# TASK 1
Repeat the portion of the passage on the SkyScraper window-cleaning robot from "In the next" up to and including "noncontact suction pad.".
# TASK 2
Answer these questions using the passage on the SkyScraper window-cleaning robot:
(a) What is the driving method called that uses the window frames as a guide for the robot's motion?
(b) What covers the CS roller to give it better grip?
(c) Which type of motor drives the clamping arms and lets them keep clamping when the power supply is stopped?

# DOCUMENT EXTRACT
[start]

For the window to window locomotion (Mobility A), reels are installed on the top of the building to which tethers are attached that in turn are attached to the SkyScraper. This setup makes it possible for the robot to reach all the windows on one side of the building. The reels are somewhat extended from the facade to make sure that the tethers do not come into contact with obstacles such as windowsills. Only when the robot cleans the window, the window cleaning mechanism is thrust to the window by the driving arm making again sure that no contact is made with obstacles.

For the locomotion for cleaning of the whole surface of a window (Mobility B) the configuration of the SkyScraper needs to be considered. The main body of the SkyScraper consists of a long vertical oriented rod along which a squeegee can move up and down. At each end of this rod, a rotating arm is attached with a roller. These arms press the rollers to the window frame without making contact with the window. This makes sure that no trace remains after the window is cleaned. The squeegee can then move down to clean a part of the window. Next the rollers roll simultaneously a bit further and the squeegee moves back to the top again. This process is repeated until the whole window is cleaned. Note that the window frames are used as a guide for the motion of the robot with this driving method which is called the Window Frames Clamping (WFC) driving. Furthermore, the position control of this method is easy because it needs only to move along the guide.

The steps of cleaning of the window by the SkyScraper-I are shown in the figure and the sequence is as follows: Step 1: Window-to-window motion by the length control of a pair of tethers, Step 2: Clamping of the CS rollers between the frames by the control of the inclination angle of the clamping arms and by the synchronized control of the length of the tethers, Step 3: Cleaning of the window by the sliding motion of the squeegee mechanism from the top to bottom of the window surface Step 4: Driving the SkyScraper-I sideways toward a new cleaning position while the squeegees return to the top position by rolling of the CS rollers and by the synchronized control of the length of the tethers Step 5: Unclamping of the CS rollers and moving to the next window and returning to Step 1.

In the next paragraphs, some of the mechanisms are explained in greater detail. First the Cramping and Suction Roller (CS Roller) serves two main functions. It permits movement on the window frames and it acts as a clamping device to grip the frame. This clamping action is realized in two ways. The roller is covered in sponge for better grip and it is equipped with a noncontact suction pad.

To ensure that both CS rollers are parallel to the window surface, a parallel link mechanism is installed in both clamping arms. In order to keep the same distance between the two CS rollers and the window surface, both clamping arms are driven at the same angle by the wire-driving mechanism. Two wires of this mechanism are stretched between the diagonal joints of the parallel mechanism. In order for the lengths of the wires to be changed at the same rate, they are driven by the same reel motor assembly. Because this motor is a worm-geared motor, the clamping arms maintain the clamping motion even when the power supply is stopped. By means of the reeling action of the motor, the two clamping arms fold outwards. They fold inwards when springs in the assembly apply a spring force. To adjust the system to different window heights, the connecting joints of the clamping arms can be slided along the main body of the SkyScraper and locked in place before the cleaning task is started. In addition, a unit for adjusting the wire length is included in the system.

[end]

# RECORDED DATA

[start]

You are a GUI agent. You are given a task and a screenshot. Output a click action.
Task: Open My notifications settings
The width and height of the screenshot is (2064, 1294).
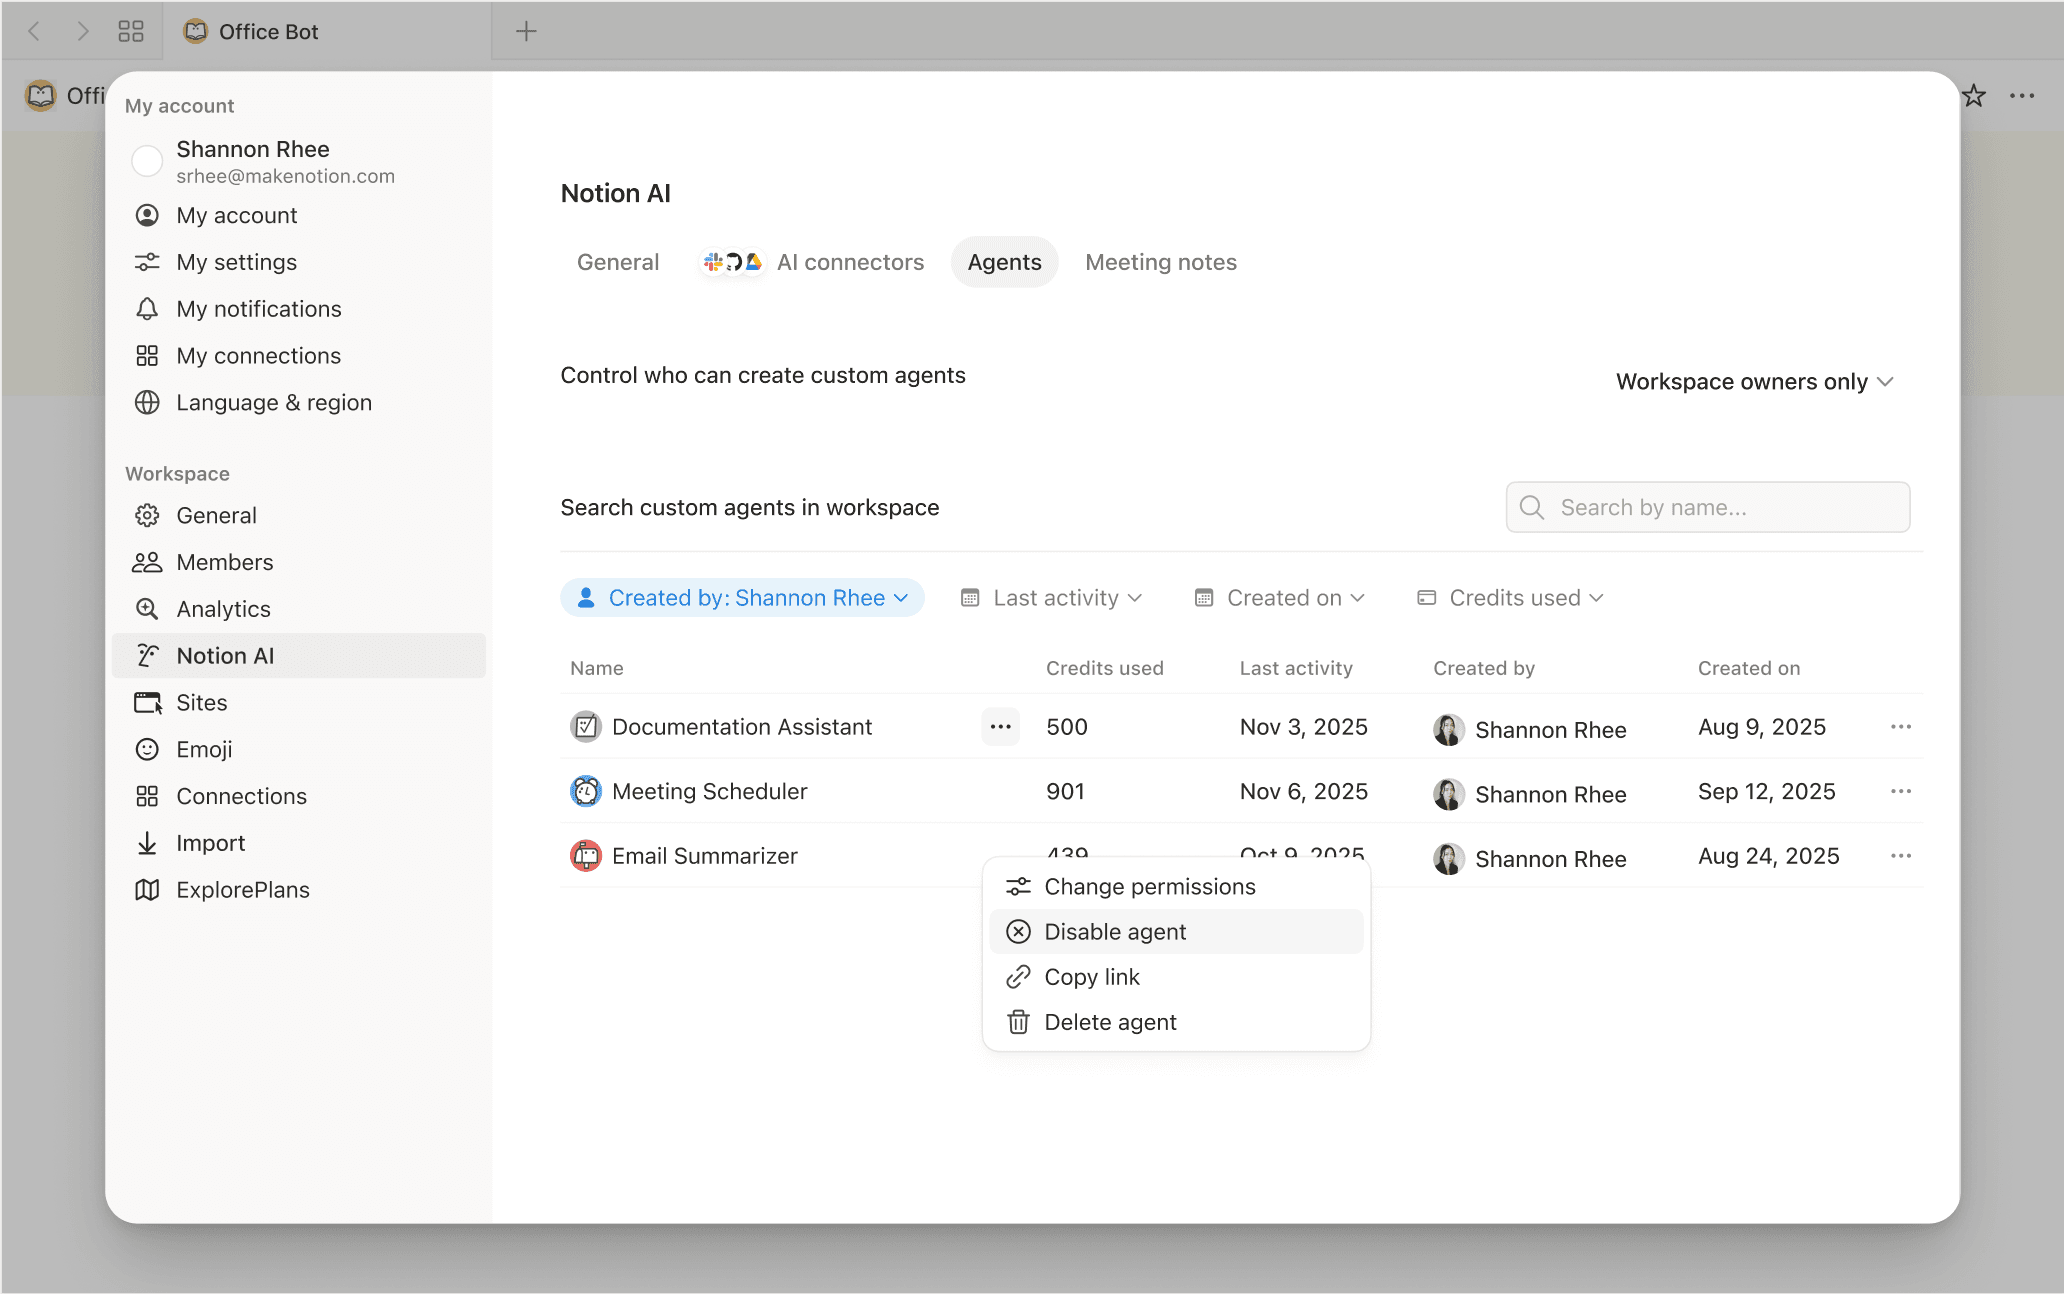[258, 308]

[end]

# RIGHT ANSWER 1
In the next paragraphs, some of the mechanisms are explained in greater detail. First the Cramping and Suction Roller (CS Roller) serves two main functions. It permits movement on the window frames and it acts as a clamping device to grip the frame. This clamping action is realized in two ways. The roller is covered in sponge for better grip and it is equipped with a noncontact suction pad.

# RIGHT ANSWER 2
(a) Window Frames Clamping (WFC) driving
(b) Sponge
(c) A worm-geared motor